Na economia, vivemos também o descrédito internacional. Era olhar a cara do mundo e sentir vergonha. Nossa fama era de caloteiros. Nossos negociadores passaram por situação de humilhação diante da arrogância dos credores. Houve uma vez em que negociando com o Clube de Paris, o saudoso Francisco Gros disse: “isso é tudo que o Brasil pode prometer.” Ele era presidente do Banco Central, nós estávamos no começo dos anos 1990, e Clube de Paris é a entidade na qual se negociam as dívidas entre governos. A delegação brasileira estava há dois dias numa maratona de negociação de 48 horas, descansando por revezamento num ônibus estacionado na porta de um prédio em Paris. “O Brasil nunca cumpriu o que prometeu”, disse um dos credores.

A dívida havia sido contraída de forma irresponsável, tratada de forma leviana, durante o governo militar.
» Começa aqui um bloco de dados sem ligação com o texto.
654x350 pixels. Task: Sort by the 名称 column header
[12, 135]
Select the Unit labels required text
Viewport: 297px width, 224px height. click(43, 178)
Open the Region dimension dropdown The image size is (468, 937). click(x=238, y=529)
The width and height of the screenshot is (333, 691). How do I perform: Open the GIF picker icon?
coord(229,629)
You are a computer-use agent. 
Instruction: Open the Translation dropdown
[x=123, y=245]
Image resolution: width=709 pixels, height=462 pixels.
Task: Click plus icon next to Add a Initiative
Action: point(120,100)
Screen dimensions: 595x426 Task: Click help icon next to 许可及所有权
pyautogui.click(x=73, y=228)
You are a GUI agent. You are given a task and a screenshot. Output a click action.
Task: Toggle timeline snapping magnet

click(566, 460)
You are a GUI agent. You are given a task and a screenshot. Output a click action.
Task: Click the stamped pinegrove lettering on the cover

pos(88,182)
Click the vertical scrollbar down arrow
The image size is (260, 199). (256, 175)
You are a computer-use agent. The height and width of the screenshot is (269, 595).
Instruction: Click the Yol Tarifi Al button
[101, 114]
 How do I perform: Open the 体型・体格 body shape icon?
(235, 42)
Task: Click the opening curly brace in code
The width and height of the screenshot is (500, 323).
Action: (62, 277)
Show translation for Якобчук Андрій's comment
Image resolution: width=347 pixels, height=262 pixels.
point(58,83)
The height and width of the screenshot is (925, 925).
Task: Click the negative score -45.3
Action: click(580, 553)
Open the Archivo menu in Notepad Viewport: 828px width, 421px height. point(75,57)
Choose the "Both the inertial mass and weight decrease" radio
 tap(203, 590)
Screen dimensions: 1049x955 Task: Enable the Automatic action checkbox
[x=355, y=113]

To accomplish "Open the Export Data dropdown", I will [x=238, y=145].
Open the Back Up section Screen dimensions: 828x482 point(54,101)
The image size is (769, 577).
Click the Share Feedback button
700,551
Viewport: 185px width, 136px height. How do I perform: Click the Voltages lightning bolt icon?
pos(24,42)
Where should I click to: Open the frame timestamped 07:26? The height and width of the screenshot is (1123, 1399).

Erros assim cobram seu preço. O Brasil enfrentou o descrédito, renegociou, pagou num projeto de longo prazo de resgate da credibilidade. A derrota que nos levou à hiperinflação nasceu da soma de pequenos erros que, no dia a dia, pareciam sem importância.

As difíceis travessias econômicas que o país fez ensinam algumas lições para qualquer momento de tristeza. Inclusive no esporte. Recomeçar, fazer um projeto de longo prazo e persistir nele. A cicatriz ficará, mas as vitórias virão se trabalharmos por elas.